EXERCISE DESCRIPTION
For the records that follow, return only the count of lines containing the string "flag".

### RECORDS PROVIDED ###

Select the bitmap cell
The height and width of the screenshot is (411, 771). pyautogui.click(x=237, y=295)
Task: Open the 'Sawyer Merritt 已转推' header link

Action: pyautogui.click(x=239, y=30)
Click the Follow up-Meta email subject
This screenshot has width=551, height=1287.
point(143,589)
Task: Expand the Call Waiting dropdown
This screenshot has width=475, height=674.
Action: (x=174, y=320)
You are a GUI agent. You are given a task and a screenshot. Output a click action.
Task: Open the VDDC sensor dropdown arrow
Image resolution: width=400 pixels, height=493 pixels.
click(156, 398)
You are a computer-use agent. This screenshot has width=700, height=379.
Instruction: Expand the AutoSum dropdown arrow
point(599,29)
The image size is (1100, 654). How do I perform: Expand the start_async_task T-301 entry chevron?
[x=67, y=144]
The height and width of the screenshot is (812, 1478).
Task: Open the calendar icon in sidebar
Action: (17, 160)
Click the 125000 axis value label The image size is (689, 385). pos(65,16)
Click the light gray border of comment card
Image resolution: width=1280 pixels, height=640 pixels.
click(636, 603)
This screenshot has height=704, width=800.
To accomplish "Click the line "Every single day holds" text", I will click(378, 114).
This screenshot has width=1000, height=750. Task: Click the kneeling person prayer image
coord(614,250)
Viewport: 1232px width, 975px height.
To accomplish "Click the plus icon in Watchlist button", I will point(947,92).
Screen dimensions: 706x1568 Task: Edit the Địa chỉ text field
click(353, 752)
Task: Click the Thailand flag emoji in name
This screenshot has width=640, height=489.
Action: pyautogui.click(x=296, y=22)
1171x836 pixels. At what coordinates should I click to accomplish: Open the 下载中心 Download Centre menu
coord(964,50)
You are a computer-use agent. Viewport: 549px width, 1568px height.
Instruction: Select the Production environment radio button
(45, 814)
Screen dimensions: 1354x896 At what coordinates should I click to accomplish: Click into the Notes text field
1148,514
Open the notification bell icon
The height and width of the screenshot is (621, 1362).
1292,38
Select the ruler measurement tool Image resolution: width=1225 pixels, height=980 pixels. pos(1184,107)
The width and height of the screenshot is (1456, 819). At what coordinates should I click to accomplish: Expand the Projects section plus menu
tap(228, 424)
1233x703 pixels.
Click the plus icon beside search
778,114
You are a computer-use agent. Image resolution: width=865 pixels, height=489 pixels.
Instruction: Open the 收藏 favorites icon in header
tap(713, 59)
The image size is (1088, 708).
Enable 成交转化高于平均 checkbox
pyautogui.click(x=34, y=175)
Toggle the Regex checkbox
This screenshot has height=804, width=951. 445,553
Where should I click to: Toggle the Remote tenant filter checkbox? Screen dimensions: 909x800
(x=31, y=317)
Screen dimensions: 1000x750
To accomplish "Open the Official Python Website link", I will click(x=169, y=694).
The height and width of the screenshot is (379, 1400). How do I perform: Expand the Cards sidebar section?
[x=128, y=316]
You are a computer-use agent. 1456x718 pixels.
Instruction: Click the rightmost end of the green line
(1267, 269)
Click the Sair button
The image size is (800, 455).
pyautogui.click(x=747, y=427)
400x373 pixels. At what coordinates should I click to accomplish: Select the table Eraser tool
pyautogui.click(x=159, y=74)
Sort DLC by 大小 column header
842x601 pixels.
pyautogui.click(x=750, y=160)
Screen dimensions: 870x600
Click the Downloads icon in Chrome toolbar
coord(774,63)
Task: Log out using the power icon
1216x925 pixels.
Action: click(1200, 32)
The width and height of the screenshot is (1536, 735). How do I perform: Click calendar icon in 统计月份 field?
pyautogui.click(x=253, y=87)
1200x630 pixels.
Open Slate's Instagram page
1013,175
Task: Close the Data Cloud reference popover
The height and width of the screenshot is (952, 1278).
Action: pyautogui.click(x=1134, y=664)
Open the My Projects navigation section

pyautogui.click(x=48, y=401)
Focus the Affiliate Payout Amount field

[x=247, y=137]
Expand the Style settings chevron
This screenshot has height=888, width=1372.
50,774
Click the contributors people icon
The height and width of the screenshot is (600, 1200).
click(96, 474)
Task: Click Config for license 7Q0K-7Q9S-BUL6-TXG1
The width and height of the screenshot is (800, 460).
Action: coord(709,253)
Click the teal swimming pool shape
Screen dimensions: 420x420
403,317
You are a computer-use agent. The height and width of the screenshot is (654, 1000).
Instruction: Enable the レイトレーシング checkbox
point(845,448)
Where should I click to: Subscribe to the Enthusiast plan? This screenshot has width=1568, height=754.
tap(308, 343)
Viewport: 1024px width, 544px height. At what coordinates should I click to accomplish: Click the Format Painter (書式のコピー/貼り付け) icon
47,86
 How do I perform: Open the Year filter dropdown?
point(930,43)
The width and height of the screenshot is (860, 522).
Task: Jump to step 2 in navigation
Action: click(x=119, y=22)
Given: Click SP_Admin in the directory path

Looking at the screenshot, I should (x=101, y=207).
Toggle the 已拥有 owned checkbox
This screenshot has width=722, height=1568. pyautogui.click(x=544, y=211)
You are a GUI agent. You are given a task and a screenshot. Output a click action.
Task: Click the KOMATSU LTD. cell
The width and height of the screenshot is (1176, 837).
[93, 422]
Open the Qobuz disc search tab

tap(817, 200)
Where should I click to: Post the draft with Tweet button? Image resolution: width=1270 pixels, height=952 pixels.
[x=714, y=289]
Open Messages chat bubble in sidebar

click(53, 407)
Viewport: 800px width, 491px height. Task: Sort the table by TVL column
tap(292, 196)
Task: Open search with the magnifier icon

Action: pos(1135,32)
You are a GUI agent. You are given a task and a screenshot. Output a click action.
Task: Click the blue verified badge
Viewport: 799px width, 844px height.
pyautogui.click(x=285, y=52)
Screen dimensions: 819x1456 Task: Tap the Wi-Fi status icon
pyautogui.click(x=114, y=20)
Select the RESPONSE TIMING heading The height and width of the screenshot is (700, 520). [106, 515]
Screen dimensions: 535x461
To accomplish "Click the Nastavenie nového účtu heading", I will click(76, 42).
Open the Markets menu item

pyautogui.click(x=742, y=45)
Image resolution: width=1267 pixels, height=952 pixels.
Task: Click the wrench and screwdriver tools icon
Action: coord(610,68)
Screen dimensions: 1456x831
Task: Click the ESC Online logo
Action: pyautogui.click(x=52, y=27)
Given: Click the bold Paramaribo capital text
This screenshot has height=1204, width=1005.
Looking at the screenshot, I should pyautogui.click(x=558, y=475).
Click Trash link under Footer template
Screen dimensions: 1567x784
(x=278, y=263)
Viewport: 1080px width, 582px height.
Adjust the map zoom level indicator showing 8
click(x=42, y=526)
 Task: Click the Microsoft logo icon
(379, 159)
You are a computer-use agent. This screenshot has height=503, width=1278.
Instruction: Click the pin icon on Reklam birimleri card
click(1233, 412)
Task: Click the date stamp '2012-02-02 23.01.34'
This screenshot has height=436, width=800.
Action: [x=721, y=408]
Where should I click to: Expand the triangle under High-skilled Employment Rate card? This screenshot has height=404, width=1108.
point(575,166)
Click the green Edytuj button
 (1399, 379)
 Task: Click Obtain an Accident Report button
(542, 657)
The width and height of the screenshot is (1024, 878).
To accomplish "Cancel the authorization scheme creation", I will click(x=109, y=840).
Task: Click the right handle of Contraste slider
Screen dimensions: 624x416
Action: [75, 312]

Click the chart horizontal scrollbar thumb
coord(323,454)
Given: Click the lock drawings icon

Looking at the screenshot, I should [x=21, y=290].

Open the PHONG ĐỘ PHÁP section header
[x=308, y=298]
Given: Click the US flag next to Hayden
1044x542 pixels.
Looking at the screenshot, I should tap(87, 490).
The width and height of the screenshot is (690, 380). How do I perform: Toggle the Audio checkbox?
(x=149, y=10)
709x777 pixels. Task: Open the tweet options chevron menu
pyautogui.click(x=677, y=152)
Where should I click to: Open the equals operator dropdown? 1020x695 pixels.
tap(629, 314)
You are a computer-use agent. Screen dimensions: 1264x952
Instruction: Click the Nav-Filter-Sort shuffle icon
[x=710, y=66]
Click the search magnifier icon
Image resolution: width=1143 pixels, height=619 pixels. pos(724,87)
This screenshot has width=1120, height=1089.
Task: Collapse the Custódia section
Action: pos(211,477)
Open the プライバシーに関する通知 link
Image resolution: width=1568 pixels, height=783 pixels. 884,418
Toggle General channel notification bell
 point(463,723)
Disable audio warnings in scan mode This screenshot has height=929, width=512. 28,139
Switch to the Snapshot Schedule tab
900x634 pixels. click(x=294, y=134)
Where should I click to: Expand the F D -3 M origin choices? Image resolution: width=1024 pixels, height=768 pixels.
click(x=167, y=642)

###

RESPONSE AREA
2